The airspace over the Pacific has seen an increasing number of flights ever since the China-US Air Services Agreement was signed in 2007. While China is expected to take over the US as the world’s largest passenger market by 2030, both countries will remain at the top by far.
Between 2013 and 2014 there was a 27 percent spike that saw a total of 540,000 two-way passengers between China and the US. This statistic is one of many in the case to liberalize flight regulations between the two countries.
“Is it time for China-US Open Skies?” the Official Airline Guide (OAG) report asks. Given the extension on China-US travel Visas and a simpler, speedier application process initiated last year, the OAG believes so. Instead of constantly amending the current agreement to increase air travel capacity, the OAG suggests that an open skies agreement would be more in line with the way air travel is growing between China and the US.
While Beijing and Shanghai were once the main international flight hubs in China, direct-flight service is spreading to other cities in Nanjing, Chengdu, Wuhan and Guangzhou, allowing city-pairs like Nanjing–Los Angeles and Wuhan–San Francisco that facilitate air travel to and from China’s interiors.
According to AttractChina, in 2006 there were 10 non-stop flights between US and China. That number jumped to 35 last year with more routes planned for 2015.
Delta Expands Network in China
Delta Air Lines CEO Richard Anderson announced recently that he had set his sights on Shanghai as the future international hub of the airline. “As we plan for our long-term future, it becomes more clear every day that China will be a major part of our business,” he said.
To increase its prominence as a global US carrier and expand its network in China, Delta will be moving its passenger operations to Terminal 1 at Shanghai Pudong International Airport later this month where its codeshare partners China Eastern and Shanghai Airlines currently reside.
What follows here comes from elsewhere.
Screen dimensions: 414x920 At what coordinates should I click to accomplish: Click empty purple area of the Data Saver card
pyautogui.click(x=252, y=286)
Adding to its daily service to Beijing from both Seattle and Detroit will be 28 weekly departures to Shanghai and a Los Angeles–Shanghai route that is pending government approval. The new codeshare agreement will give passengers access to Zhengzhou, Guiyang, Nanning and Tianjin from Shanghai.
Marketing to the Chinese
- Delta has been investing heavily in China-US airline and passenger relations. It was the first US airline to accept payment from Alipay, China’s version of PayPal. A Chinese language option is available on its website, at airport self-service kiosks and on its in-flight entertainment systems. Chinese-speaking flight attendants are onboard all flights to and from China and meal choices match local tastes. Delta has even launched an official account on WeChat, China’s most popular social networking service, to provide better customer service to its Chinese customers.
- Brand USA initiated a China Ready Program “to train and prepare US hotels, attractions, retailers for the projected rapid growth in Chinese arrivals…” The organization also says it is “partnering with airlines to encourage new routes from non-traditional gateways in both China and the US but Open Skies will ultimately be the key.”
Marketing to Americans
- Hainan Airlines distributed maps of Boston and Seattle in Chinese at Beijing International Airport to advertise its nonstop routes to those destinations.
- Air China used Facebook to advertise its Beijing–New York route with a giveaway of a model Boeing 747-8, despite the social media platform being banned in China since 2009. The airline also has customized Facebook pages that target key markets including North America.
The first ever China–US Aviation Opportunities Symposium will take place at the Bellagio in Las Vegas this summer.